The state Public Utilities Commission approved Wednesday regulatory changes for Hawaiian Electric aimed at incentivizing the quick adoption of clean energy goals and could lower customers’ energy bills.
The new regulatory framework — the second phase of a broader regulatory change that began in 2019 — includes a number of changes to Hawaiian Electric’s rate-setting metrics, which the PUC says will reduce electricity rates for customers.
According to a statement by the PUC, the new framework will transition Hawaiian Electric from a system wherein energy rates are determined by the cost of providing service to a new system in which the company is rewarded for providing “exemplary performance.”
Along with reducing costs for customers, the PUC stated that the new framework will also better align Hawaiian Electric with the state’s legally mandated goal of shifting to 100% clean energy by 2045.
Effectively, the new framework — called a Performance-Based Regulatory framework, or PBR framework — would, in part, institute financial controls for Hawaiian Electric in an effort to rein in ever-ballooning energy costs.
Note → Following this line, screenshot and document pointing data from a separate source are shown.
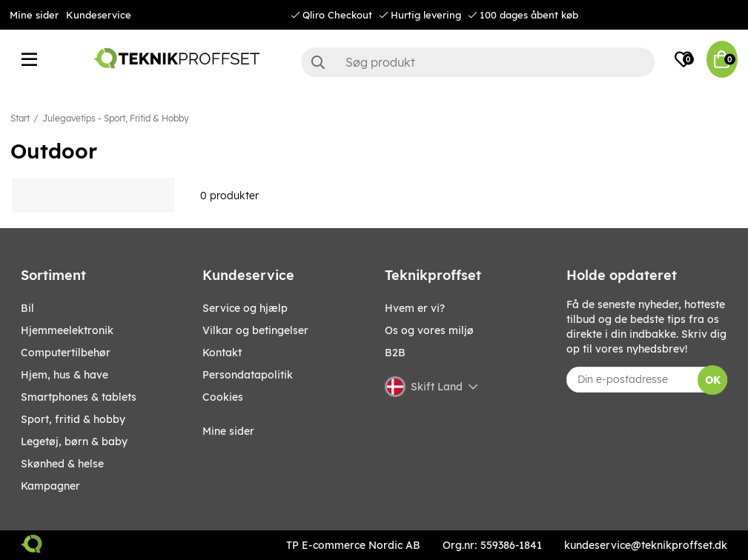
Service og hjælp (245, 308)
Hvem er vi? (414, 308)
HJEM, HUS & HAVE (64, 375)
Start (20, 118)
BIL (27, 308)
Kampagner (50, 486)
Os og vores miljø (429, 330)
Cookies (222, 397)
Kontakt (222, 353)
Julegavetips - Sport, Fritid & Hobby (116, 118)
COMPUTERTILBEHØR (65, 353)
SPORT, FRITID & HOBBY (73, 419)
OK (712, 380)
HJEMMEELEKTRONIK (67, 330)
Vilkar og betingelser (255, 330)
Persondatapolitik (248, 375)
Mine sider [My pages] (228, 431)
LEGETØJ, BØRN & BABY (74, 441)
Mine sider (34, 15)
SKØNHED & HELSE (62, 464)
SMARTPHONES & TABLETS (79, 397)
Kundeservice (99, 15)
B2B (395, 353)
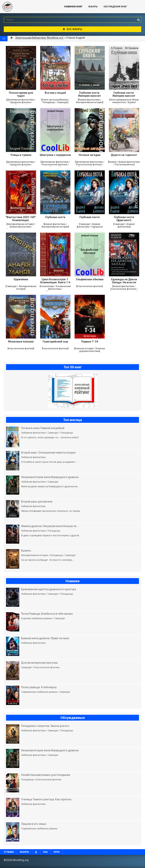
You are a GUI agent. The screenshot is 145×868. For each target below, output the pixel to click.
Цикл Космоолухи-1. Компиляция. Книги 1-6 (55, 281)
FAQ (45, 852)
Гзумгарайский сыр (55, 341)
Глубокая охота (55, 217)
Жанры (93, 6)
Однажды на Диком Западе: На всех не (124, 281)
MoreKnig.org (28, 6)
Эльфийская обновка (90, 279)
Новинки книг (73, 6)
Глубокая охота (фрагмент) (124, 219)
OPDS (56, 852)
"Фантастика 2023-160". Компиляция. (21, 219)
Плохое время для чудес (21, 94)
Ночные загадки (89, 155)
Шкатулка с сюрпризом (55, 155)
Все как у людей (55, 93)
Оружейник (21, 279)
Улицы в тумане (21, 155)
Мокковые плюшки (21, 341)
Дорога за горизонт (124, 155)
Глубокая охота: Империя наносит (90, 94)
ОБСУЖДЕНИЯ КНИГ (115, 6)
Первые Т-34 (90, 341)
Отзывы (9, 852)
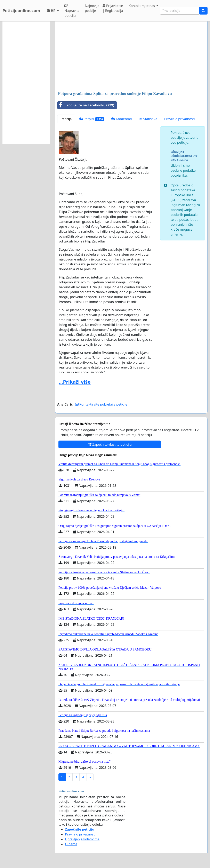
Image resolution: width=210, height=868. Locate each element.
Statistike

At the same time, Hawaiian Electric would receive financial incentives for reaching certain performance metrics, and penalties for failing to reach them.
Longtime industry watcher Marco Mangelsdorf, owner of Hilo solar company ProVision Solar, said the new framework is “very bold and ambitious” and upends what has been the predominant energy regulatory strategy for decades.
“PBR is really new stuff,” Mangelsdorf said. “There’s been pockets of adoption here and there, but it’s not very widespread, so there’s not really a lot of data on how it will work in the real world. It’s very cutting-edge.”
Mangelsdorf said the PUC appears to be “keenly aware” of how unsustainable the current trajectory of increasing electric rates under the previous model is, but added that stabilizing, let alone reducing, those rates is effectively impossible without substantial cost controls.
In particular, Mangelsdorf said the balance between incentivizing and penalizing Hawaiian Electric will be a delicate one to maintain.
“No company wants to be penalized, but penalties have to have teeth, otherwise, why would they pay attention to them at all?” Mangelsdorf said. “So they’ve got to hit that balance, with sharp enough penalties without spooking the investor class. … You can’t spook the money people.”
While average Hawaiian Electric customers might expect rates to fall in the future, based on the new framework, Mangelsdorf said he expects the process will be slow and will only reveal its success or failure after years.
Clean energy advocacy nonprofit Blue Planet Foundation applauded the PUC’s announcement with a statement Wednesday, saying Hawaii is now “at the leading edge for realigning the electric utility business with a 100% clean energy future.”
“As we work collectively to rebuild from the COVID-19 pandemic while also urgently rising to meet the challenge of climate change, the commission … is signaling that the time to re-imagine the future is now,” said Melissa Miyashiro, Blue Planet’s managing strategy director, in a statement. “It provides assurance that we won’t be going back to business as usual and we can further accelerate Hawaii’s march toward a carbon-free future.”
A spokesperson for Hawaiian Electric declined to comment Wednesday, saying the company requires more time to review the changes before commenting about them.